Work instructions
Change "financial plan" to "budget" in the disability insurance article, and write out the passage from "Most people would" up to and including "overview of each.".

Document extract
Even the Strong Need Disability Insurance
Don’t be fooled, it takes one missed step off the curb and you could be out of work for 6 months. Who is going to help pay your bills?
Quick quiz: What’s the most valuable financial asset you own as a young professional and a provider for your family? Here are some hints: It’s not your home. It’s not your 401(k). And it’s definitely not your car.
The answer? It’s your future income. The money you earn in the years to come will allow you to pay your bills, save for the future, and create a secure financial foundation for you and your family.
Really, all the plans you’re making both for today and the future rely on the assumption that you’ll continue earning money. Which is exactly why it’s so important to protect that income and make sure you receive it no matter what.
That’s where disability insurance comes in.
Disability insurance ensures that you’re able to continue paying your bills and putting food on the table even if your health prevents you from working for an extended period of time. By sending you a monthly check that replaces some or all of your income, it protects your biggest financial asset from those worst-case scenarios.
It’s something that just about every working parent should have, but it’s a complicated product that can be difficult to understand and get right.
Why You Need Disability Insurance
Disability insurance is often ignored both because the prospect of becoming disabled seems remote and because the premiums can be hard to swallow, especially for young families who are already struggling to pay for child care and all the other expenses that come with having young kids.
But extended disability is a lot more common than most people think. According to WebMD, your odds of becoming disabled before you retire are about 1 in 3.
The leading causes of disability include:
- Arthritis
- Back pain
- Heart disease
- Cancer
- Depression
- Diabetes
For the most part it’s chronic illness that causes disability, not the kind of major accident that typically comes to mind. And the odds of it happening before you’re financially independent are fairly high, though there are some situations in which your personal odds may be lower.
So the big question is this: If you’re one of the 33% of people who faces an extended disability, where would the money come from to pay your bills and put food on the table? How long would your savings be able to support you, and what would you do if you needed help past that point?
Most people would struggle to make it more than a few months, which is exactly why disability insurance is so valuable. By replacing your income for potentially years at a time, it ensures that you’ll be able to continue taking care of your family no matter what.
Short-term disability insurance vs. long-term disability insurance
There are two main types of disability insurance: short-term and long-term.
Both can be helpful, but they play very different roles in your financial plan. Here’s an overview of each.
Short-Term Disability Insurance
Short-term disability insurance only offers benefits for a relatively limited amount of time. Most short-term disability insurance policies cover you for 3-6 months, though they can provide coverage for up to two years.

Data records
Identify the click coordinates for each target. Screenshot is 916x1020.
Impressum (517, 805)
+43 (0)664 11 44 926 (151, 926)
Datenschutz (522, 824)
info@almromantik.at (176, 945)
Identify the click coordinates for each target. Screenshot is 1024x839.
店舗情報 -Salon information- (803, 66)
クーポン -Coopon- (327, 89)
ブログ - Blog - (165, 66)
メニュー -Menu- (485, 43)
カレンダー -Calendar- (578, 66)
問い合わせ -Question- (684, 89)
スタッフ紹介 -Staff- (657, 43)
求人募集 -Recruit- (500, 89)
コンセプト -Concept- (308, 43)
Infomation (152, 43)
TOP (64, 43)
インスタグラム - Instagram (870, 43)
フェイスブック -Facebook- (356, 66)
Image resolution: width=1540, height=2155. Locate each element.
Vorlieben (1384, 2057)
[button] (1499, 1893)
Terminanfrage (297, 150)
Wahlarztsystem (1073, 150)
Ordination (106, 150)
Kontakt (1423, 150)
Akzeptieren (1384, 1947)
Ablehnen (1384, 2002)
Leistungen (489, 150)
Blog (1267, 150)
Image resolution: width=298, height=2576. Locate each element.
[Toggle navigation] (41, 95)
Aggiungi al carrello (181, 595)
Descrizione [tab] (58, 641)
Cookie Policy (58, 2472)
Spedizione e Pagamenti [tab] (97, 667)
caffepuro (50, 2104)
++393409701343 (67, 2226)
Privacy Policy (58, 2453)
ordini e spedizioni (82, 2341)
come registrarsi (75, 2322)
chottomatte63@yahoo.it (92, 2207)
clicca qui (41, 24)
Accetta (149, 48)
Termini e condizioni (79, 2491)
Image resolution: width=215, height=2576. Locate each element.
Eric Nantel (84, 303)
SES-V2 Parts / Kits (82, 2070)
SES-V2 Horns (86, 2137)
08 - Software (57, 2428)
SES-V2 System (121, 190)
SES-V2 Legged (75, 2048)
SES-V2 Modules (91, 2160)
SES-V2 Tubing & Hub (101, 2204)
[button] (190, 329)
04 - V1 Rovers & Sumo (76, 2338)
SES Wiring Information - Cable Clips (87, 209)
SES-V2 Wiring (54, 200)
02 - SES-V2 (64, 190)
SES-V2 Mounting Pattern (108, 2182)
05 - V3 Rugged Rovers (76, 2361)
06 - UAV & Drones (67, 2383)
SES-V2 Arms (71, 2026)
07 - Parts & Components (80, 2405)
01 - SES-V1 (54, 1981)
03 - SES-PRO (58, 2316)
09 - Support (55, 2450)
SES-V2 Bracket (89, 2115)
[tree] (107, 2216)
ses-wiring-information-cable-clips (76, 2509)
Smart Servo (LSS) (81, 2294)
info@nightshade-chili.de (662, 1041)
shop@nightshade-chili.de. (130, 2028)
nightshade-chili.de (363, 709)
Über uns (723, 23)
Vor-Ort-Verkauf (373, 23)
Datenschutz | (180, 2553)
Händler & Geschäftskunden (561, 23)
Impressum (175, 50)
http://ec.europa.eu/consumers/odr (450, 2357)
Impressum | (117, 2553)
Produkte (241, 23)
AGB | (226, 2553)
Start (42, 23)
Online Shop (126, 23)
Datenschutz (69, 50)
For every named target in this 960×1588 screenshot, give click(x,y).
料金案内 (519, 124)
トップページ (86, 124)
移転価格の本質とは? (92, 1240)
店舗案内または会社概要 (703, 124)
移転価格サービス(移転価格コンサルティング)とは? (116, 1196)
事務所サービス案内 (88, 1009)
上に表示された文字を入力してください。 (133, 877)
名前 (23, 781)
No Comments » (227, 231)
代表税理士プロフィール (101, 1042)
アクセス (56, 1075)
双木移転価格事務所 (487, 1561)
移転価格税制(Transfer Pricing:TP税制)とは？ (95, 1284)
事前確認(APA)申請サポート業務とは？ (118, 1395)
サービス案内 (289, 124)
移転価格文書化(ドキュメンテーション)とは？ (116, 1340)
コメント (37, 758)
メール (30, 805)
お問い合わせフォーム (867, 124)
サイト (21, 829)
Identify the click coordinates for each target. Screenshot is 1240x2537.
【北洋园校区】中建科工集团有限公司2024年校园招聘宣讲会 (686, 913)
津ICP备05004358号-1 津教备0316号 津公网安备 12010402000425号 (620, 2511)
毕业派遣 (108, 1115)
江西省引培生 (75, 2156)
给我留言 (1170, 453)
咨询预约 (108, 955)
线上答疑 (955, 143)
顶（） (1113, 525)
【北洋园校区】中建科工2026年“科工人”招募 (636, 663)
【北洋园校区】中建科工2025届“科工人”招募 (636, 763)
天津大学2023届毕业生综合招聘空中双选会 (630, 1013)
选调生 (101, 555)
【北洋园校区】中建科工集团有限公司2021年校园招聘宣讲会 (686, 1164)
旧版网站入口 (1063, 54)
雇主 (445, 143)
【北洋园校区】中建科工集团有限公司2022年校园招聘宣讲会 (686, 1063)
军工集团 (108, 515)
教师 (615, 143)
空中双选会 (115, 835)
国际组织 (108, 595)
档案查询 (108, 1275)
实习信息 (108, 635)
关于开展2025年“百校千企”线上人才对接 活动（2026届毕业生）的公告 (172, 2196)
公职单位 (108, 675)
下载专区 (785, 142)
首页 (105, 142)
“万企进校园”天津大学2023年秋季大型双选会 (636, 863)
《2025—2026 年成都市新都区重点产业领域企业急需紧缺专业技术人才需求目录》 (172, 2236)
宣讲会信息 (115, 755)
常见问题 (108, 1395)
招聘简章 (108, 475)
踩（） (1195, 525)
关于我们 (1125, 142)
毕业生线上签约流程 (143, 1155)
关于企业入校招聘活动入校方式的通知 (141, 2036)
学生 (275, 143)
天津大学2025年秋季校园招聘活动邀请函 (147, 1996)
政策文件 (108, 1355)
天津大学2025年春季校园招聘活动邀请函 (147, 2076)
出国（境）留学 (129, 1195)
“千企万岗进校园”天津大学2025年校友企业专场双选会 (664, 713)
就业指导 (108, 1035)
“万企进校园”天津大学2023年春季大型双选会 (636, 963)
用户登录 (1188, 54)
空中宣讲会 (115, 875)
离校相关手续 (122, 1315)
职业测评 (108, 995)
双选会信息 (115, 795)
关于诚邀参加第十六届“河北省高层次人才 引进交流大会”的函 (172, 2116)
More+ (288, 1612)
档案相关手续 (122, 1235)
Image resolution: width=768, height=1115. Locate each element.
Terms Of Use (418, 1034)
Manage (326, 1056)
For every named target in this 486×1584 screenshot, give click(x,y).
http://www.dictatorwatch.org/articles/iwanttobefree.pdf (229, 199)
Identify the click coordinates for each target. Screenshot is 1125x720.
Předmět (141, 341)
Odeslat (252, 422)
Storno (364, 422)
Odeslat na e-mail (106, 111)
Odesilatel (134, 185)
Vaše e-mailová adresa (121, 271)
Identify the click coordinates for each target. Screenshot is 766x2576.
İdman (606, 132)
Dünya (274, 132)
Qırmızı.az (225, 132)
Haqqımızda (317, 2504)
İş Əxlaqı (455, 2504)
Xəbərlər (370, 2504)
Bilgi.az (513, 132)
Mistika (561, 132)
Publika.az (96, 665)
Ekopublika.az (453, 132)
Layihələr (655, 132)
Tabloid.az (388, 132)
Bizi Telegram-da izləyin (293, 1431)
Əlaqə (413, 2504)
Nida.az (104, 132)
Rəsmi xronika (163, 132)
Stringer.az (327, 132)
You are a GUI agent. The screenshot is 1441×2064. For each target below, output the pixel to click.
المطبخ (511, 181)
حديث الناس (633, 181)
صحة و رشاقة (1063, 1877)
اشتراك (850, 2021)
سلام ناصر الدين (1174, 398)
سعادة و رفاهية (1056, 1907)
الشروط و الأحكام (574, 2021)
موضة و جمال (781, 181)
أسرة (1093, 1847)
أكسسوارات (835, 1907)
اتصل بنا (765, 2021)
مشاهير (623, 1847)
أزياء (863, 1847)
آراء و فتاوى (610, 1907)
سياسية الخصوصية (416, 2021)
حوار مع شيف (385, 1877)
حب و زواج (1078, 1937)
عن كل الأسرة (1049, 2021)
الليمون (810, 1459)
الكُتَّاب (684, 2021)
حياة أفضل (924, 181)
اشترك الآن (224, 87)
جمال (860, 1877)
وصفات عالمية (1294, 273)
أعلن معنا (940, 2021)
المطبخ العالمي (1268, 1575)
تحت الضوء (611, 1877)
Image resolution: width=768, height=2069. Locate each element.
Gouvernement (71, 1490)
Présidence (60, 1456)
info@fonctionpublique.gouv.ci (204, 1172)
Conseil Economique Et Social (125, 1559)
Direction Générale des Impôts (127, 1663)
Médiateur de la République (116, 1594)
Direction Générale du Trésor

Output below
Most people would struggle to make it more than a few months, which is exactly why disability insurance is so valuable. By replacing your income for potentially years at a time, it ensures that you’ll be able to continue taking care of your family no matter what.
Short-term disability insurance vs. long-term disability insurance
There are two main types of disability insurance: short-term and long-term.
Both can be helpful, but they play very different roles in your budget. Here’s an overview of each.